▸ Available data

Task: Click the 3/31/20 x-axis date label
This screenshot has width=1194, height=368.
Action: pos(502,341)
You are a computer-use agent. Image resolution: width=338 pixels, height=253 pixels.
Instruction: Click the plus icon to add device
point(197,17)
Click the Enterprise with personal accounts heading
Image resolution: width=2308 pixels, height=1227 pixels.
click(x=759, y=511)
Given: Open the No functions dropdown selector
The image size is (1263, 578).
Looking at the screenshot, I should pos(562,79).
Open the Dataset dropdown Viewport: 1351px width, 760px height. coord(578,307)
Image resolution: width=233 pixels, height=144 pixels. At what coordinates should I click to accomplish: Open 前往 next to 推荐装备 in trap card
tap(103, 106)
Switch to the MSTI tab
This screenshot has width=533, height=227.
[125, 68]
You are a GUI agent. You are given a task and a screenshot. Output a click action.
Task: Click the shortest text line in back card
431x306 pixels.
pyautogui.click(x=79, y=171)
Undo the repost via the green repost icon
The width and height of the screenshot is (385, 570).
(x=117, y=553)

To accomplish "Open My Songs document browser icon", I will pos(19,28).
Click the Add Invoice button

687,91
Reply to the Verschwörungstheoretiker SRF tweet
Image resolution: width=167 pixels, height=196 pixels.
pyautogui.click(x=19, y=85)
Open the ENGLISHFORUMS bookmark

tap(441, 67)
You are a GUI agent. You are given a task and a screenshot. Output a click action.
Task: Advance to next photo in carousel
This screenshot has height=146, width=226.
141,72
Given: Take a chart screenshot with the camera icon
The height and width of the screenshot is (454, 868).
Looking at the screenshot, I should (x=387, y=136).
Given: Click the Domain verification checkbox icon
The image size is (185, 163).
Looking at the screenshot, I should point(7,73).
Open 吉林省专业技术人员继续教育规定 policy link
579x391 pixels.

▸ Directions for this task
Identify every line in the items above that contains the word "accomplish", treating uppercase and lowercase as different, and copy each of those lines.

▸ Final answer
Image resolution: width=233 pixels, height=144 pixels. At what coordinates should I click to accomplish: Open 前往 next to 推荐装备 in trap card
To accomplish "Open My Songs document browser icon", I will pos(19,28).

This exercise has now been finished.